Indagini in corso sul Cefpas, il Centro per la formazione permanente e l’aggiornamento del personale sanitario della Regione Sicilia. Da mesi, la Procura locale sta scandagliando la gestione dell’ente, sospettata di essere permeata da pratiche poco trasparenti che coinvolgono anche esponenti politici di rilievo.
Le perquisizioni avviate dalla squadra mobile della Questura di Caltanissetta e il coinvolgimento dello Sco di Roma, insieme alle procure di Palermo e Agrigento, hanno portato alla notifica di avvisi a comparire per otto persone, tra cui un deputato regionale e alti dirigenti del Cefpas e dell’Asp. Le accuse spaziano dalla corruzione al falso ideologico, e coinvolgono nomine pilotate, appalti affidati senza competenze e incarichi assegnati a familiari e amici.
Un aspetto che desta particolare attenzione è come un centro dedicato alla formazione sanitaria, cruciale per la qualità del servizio pubblico, possa essere stato utilizzato per interessi personali e di partito, minando la fiducia nei confronti di un’istituzione fondamentale per il sistema sanitario siciliano.
La gestione sotto la lente d’ingrandimento
Il direttore pro tempore del Cefpas, Roberto Sanfilippo, è al centro dell’inchiesta insieme al deputato Riccardo Gallo Afflitto. Secondo l’ipotesi accusatoria, Sanfilippo avrebbe favorito il deputato con una serie di atti contrari ai doveri d’ufficio: dall’assegnazione di un incarico dirigenziale a un funzionario vicino al politico, all’affidamento di consulenze alla moglie del deputato stesso, fino alla creazione di un accordo quadro tra Cefpas e Asp di Agrigento per facilitare il distacco di personale, sempre a vantaggio della famiglia dell’esponente politico.
Non meno rilevanti sono le accuse riguardanti appalti pubblici, come quello per la realizzazione di una biblioteca digitale, affidato a un operatore privo di competenze specifiche ma ritenuto strategico per il deputato grazie a legami con esponenti religiosi influenti. La commistione tra interessi politici, economici e addirittura religiosi evidenzia un quadro di potere che travalica il semplice ambito amministrativo.
Questi elementi sollevano interrogativi non solo sulle modalità di gestione del Cefpas, ma anche sugli equilibri di potere esistenti nel territorio, che possono condizionare la governance di enti pubblici attraverso meccanismi di scambio e favoritismi.
Le implicazioni per il sistema sanitario ie politico
Al di là delle persone coinvolte, l’inchiesta mette a rischio la reputazione di un sistema sanitario regionale che già affronta sfide importanti, come la carenza di personale e la necessità di formazione continua di qualità.
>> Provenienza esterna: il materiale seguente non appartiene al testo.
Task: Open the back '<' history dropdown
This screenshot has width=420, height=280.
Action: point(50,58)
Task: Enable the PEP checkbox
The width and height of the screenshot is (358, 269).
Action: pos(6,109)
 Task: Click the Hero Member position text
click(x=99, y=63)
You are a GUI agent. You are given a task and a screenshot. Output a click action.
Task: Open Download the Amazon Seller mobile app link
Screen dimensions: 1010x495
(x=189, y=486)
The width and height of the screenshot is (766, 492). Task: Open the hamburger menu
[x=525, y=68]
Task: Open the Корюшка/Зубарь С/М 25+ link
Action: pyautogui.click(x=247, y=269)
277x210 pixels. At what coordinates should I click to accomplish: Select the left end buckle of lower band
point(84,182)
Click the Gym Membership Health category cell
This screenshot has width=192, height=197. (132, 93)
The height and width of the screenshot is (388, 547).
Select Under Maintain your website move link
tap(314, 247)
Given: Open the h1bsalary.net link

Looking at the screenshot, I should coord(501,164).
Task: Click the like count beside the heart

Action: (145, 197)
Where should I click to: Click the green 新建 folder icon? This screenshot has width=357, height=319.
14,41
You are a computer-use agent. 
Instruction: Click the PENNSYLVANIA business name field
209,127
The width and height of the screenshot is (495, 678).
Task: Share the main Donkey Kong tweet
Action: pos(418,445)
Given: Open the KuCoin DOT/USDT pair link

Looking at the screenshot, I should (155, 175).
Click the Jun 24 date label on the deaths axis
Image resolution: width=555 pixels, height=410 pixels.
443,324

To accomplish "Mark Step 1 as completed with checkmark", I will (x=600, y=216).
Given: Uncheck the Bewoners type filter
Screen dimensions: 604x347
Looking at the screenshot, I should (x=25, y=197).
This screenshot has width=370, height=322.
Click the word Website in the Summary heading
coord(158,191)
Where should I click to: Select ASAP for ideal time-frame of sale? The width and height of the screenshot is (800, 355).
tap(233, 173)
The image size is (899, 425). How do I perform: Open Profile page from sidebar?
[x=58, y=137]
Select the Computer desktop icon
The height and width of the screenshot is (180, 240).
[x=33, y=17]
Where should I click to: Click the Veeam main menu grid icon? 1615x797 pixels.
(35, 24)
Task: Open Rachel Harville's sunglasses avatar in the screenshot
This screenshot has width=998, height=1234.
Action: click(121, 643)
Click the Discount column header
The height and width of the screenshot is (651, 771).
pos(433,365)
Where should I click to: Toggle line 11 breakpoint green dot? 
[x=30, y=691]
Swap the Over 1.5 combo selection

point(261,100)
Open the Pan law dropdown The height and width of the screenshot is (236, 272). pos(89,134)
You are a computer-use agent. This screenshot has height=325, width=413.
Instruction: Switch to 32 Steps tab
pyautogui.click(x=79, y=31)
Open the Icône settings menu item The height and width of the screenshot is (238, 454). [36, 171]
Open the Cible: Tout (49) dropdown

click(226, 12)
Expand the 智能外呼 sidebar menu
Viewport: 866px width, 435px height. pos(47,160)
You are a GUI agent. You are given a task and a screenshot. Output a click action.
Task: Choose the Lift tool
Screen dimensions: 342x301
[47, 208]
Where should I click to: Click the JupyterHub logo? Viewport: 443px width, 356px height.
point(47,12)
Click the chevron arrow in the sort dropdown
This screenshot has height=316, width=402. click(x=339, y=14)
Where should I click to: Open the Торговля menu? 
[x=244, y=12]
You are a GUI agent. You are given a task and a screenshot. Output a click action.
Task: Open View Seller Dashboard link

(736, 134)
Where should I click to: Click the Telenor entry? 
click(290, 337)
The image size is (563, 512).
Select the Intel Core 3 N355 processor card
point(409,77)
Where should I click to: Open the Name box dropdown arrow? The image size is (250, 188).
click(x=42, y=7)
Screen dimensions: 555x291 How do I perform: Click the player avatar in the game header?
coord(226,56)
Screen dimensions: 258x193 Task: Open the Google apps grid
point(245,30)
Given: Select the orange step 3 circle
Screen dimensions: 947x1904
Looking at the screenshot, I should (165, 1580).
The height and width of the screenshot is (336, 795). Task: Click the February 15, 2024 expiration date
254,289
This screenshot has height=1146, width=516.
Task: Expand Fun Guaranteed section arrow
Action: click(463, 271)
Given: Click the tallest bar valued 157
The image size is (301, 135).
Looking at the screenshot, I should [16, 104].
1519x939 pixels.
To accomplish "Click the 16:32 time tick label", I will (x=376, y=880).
Se un centro come il Cefpas, deputato a garantire l’aggiornamento professionale del personale sanitario, è permeato da logiche clientelari, le conseguenze possono riverberarsi negativamente sulla qualità dei servizi offerti ai cittadini.
Inoltre, il coinvolgimento di figure politiche e dirigenti di alto livello sottolinea quanto sia delicato il confine tra amministrazione pubblica e interessi personali o di partito. La pressione della commissione regionale antimafia sul caso conferma l’attenzione che la società civile e le istituzioni stanno dedicando a fenomeni di corruzione e mala gestione, che minano la fiducia nelle istituzioni e rallentano lo sviluppo.
Un elemento spesso sottovalutato in queste inchieste è l’effetto dissuasivo che ha sulla partecipazione civica e sulla trasparenza amministrativa. Quando la corruzione coinvolge attori di alto profilo e strutture chiave, il messaggio che arriva ai cittadini è di scoraggiamento, erodendo il senso di appartenenza e la volontà di vigilare sul bene comune.
Verso una possibile svolta
Le indagini, iniziate nel giugno 2023 e con richiesta di misure cautelari depositata nel marzo 2026, sono solo una tappa di un percorso che potrebbe portare a una revisione profonda della gestione del Cefpas e, più in generale, a un rafforzamento delle pratiche di trasparenza e legalità nelle istituzioni regionali. La decisione del Gip di Caltanissetta sarà cruciale per stabilire se le accuse di corruzione e falso ideologico troveranno conferma in giudizio.
Il caso evidenzia la necessità di strumenti più efficaci per prevenire fenomeni di nepotismo e favoritismi, soprattutto in enti che svolgono funzioni essenziali per la salute pubblica. Solo cambiando modello di governance e rafforzando i controlli si potrà garantire che le risorse pubbliche siano realmente impiegate a beneficio della collettività, restituendo fiducia a cittadini e operatori del settore.